The ceiling $\lceil x \rceil$ (Chapter 9) is the smallest integer $\ge x$. For 100 people and 12 months, $\lceil 100/12 \rceil = \lceil 8.33\dots \rceil = 9$. The basic principle is the special case $n > m$, where $\lceil n/m \rceil \ge 2$.

The strategy first. Same engine as before: assume the conclusion fails, count, and overflow. If every box held fewer than $\lceil n/m \rceil$ objects — that is, at most $\lceil n/m \rceil - 1$ — then the total is at most $m(\lceil n/m \rceil - 1)$. We show that total is strictly less than $n$, which is impossible since the boxes hold all $n$ objects. The one technical step is the inequality $\lceil n/m \rceil < n/m + 1$.

Proof. Suppose, for contradiction, that every one of the $m$ boxes contains at most $\lceil n/m \rceil - 1$ objects.

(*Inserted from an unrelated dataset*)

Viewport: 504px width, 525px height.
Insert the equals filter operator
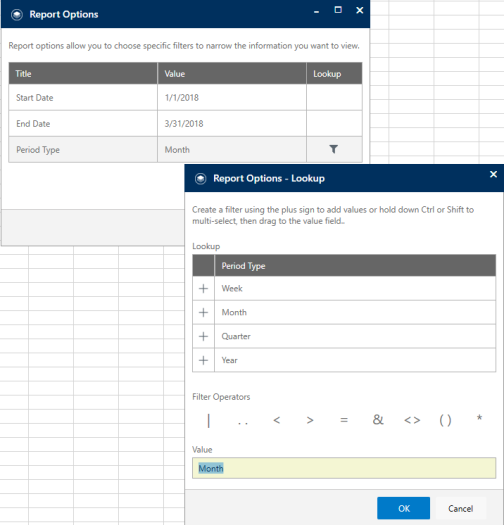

Then the total number of objects is at most $$m\left(\left\lceil \frac{n}{m}\right\rceil - 1\right).$$ Using the ceiling bound $\lceil n/m \rceil < n/m + 1$ (the ceiling never reaches a full integer above its argument), we get $$m\left(\left\lceil \frac{n}{m}\right\rceil - 1\right) < m\left(\frac{n}{m} + 1 - 1\right) = m \cdot \frac{n}{m} = n.$$ So the boxes together hold strictly fewer than $n$ objects — but they hold all $n$. Contradiction. Therefore at least one box contains at least $\lceil n/m\rceil$ objects. $\blacksquare$

A clean worked example, and then a famous one.

Worked example (load balancing). A load balancer distributes 1,000 incoming requests across 7 servers. No matter how it distributes them, some server handles at least how many requests? Compute $\lceil 1000/7 \rceil = \lceil 142.857\dots\rceil = 143$. So some server is guaranteed at least 143 requests — a hard lower bound on worst-case load that no balancing strategy can beat. This is exactly the kind of bound you cite when arguing about tail latency: you cannot make every server's load below $\lceil n/m \rceil$.

Worked example (the classic geometry one). Show that among any 5 points placed inside a unit square (side 1), some two are at distance at most $\frac{\sqrt{2}}{2}$.

The strategy first. The points are pigeons; we must invent holes. Cut the unit square into 4 smaller squares of side $\tfrac12$. With 5 points and 4 small squares, $\lceil 5/4\rceil = 2$, so some small square holds two points. The farthest two points in a square of side $\tfrac12$ can be is its diagonal, $\frac{\sqrt 2}{2}$.

Proof. Partition the unit square into four congruent sub-squares, each of side $\tfrac12$, by cutting at the midlines. There are 5 points and 4 sub-squares, so by the generalized pigeonhole principle some sub-square contains at least $\lceil 5/4 \rceil = 2$ of the points. Two points lying in the same sub-square of side $\tfrac12$ are separated by at most the length of that square's diagonal, which is $\sqrt{(\tfrac12)^2 + (\tfrac12)^2} = \sqrt{\tfrac12} = \frac{\sqrt 2}{2}$. Hence some two of the five points are within $\frac{\sqrt2}{2}$ of each other. $\blacksquare$

💡 Intuition: The hard part of a pigeonhole argument is almost never the principle — it is constructing the holes. In the geometry problem, the creative act was carving the square into four boxes so that "two points in one box" implied the distance bound. Train yourself to ask: what partition turns the thing I want into a "two-in-one-box" statement?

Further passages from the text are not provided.